=== TASK TO COMPLETE ===
Scan the entries below and give the number of lines containing "computer", with no accompanying words.

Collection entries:
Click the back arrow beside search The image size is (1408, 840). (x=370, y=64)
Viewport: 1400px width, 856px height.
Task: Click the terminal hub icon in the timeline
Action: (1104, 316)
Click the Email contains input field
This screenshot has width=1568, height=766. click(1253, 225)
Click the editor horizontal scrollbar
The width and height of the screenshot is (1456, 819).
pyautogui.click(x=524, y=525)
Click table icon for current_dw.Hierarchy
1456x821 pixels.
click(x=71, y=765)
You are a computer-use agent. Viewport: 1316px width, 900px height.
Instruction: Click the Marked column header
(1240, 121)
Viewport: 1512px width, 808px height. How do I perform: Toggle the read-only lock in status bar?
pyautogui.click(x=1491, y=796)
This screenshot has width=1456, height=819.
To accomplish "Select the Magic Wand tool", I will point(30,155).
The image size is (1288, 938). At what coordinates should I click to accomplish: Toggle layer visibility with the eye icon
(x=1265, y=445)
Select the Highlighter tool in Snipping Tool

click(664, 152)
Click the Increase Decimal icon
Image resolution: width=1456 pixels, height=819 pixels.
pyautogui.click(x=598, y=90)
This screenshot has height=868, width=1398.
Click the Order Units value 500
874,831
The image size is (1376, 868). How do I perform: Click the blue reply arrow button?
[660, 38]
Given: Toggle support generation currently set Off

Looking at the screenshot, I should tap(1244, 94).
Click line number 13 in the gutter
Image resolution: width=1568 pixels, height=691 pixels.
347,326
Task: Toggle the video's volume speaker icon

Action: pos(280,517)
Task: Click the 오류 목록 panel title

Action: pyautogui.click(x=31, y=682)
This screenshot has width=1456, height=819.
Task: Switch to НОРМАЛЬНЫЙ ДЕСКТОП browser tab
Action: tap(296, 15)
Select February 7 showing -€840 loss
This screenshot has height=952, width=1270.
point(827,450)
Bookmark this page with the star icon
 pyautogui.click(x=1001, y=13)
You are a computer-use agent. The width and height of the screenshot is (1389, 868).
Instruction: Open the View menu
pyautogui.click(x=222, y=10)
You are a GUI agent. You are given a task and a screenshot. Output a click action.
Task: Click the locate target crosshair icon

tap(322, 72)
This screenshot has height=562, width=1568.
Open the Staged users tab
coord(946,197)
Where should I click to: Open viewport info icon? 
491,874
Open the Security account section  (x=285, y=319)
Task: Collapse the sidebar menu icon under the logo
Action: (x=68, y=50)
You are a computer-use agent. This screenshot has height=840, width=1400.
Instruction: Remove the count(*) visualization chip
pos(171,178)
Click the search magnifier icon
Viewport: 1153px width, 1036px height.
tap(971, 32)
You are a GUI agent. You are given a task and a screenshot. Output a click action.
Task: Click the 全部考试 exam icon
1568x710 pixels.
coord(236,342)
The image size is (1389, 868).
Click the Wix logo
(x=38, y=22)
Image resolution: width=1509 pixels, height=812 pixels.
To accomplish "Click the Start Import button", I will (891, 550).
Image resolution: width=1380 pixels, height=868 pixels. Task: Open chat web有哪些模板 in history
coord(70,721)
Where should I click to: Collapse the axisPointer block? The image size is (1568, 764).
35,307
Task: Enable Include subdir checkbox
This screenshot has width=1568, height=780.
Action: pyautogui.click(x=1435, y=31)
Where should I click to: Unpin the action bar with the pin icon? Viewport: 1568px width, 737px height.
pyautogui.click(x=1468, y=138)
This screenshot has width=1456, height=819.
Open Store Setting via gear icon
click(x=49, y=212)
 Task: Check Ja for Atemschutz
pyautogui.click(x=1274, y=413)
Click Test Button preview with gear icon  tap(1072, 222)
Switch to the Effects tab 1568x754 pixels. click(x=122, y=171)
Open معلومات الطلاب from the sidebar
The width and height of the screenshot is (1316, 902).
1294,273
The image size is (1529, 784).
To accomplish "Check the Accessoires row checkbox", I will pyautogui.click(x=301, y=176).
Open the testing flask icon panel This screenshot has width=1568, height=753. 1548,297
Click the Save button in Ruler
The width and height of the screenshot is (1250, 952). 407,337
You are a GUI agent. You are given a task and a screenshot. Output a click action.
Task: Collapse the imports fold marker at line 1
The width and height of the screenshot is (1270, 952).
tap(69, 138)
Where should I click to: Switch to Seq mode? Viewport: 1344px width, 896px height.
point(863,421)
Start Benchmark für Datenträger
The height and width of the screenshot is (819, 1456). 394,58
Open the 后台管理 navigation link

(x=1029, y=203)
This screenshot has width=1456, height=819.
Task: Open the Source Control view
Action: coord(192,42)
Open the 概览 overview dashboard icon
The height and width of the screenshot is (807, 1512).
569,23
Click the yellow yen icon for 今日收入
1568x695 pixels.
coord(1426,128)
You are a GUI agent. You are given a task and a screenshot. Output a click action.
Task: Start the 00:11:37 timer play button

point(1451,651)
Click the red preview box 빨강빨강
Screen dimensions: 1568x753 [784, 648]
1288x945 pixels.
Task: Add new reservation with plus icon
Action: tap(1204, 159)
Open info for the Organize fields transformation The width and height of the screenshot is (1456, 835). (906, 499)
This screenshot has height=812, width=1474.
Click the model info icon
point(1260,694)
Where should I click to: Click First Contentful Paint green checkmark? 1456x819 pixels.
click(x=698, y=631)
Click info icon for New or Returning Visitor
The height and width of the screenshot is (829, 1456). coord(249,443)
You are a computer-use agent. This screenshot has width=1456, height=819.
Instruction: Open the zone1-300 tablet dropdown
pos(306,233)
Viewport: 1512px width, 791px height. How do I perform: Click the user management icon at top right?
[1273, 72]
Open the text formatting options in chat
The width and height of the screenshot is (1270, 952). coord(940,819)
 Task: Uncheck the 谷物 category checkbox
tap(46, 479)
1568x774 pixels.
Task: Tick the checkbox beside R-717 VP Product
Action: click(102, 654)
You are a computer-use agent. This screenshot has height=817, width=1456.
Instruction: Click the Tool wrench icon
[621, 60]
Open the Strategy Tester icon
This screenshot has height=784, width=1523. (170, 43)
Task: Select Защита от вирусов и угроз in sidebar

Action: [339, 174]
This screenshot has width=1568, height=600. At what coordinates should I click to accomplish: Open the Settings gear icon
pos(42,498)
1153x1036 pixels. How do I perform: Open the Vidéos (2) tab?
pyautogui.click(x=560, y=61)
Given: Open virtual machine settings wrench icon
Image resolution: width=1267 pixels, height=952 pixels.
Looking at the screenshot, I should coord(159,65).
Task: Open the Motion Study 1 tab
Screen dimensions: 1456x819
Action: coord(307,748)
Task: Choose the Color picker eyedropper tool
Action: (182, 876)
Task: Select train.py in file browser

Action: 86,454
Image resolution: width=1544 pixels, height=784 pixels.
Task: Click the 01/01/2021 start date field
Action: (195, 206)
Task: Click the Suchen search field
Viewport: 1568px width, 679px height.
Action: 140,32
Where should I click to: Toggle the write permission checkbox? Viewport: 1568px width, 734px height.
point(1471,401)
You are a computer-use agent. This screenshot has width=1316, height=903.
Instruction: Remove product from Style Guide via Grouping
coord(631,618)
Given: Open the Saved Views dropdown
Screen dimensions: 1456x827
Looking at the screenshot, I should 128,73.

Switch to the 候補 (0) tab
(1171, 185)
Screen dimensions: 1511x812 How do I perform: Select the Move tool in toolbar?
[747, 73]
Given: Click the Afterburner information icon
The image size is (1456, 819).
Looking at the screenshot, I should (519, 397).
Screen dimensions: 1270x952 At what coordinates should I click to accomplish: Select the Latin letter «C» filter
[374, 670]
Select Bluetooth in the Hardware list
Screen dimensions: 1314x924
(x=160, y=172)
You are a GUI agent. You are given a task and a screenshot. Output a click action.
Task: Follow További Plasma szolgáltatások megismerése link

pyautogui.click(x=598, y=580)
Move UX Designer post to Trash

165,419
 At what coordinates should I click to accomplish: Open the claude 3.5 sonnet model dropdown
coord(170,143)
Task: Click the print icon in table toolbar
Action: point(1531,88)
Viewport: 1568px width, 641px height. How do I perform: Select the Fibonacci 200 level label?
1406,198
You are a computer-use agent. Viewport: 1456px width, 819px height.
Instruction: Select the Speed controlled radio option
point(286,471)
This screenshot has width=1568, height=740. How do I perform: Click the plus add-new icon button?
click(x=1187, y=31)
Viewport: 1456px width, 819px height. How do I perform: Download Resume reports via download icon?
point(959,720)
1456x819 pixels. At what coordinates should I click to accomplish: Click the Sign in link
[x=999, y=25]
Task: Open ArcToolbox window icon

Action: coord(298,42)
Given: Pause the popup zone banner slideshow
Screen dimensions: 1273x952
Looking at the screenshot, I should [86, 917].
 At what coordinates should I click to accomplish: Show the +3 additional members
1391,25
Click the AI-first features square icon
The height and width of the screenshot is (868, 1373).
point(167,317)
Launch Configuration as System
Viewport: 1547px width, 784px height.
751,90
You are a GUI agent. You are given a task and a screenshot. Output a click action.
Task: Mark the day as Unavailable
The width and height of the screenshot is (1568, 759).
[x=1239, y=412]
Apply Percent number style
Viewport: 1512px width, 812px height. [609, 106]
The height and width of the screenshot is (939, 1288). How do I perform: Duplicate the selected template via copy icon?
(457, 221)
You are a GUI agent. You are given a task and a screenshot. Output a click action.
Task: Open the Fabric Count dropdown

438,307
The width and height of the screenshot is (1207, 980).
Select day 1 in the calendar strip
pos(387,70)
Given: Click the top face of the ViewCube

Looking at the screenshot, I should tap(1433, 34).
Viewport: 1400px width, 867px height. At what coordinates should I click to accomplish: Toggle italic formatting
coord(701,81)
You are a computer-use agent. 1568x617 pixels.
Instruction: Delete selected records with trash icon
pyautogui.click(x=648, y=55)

=== TASK SOLUTION ===
8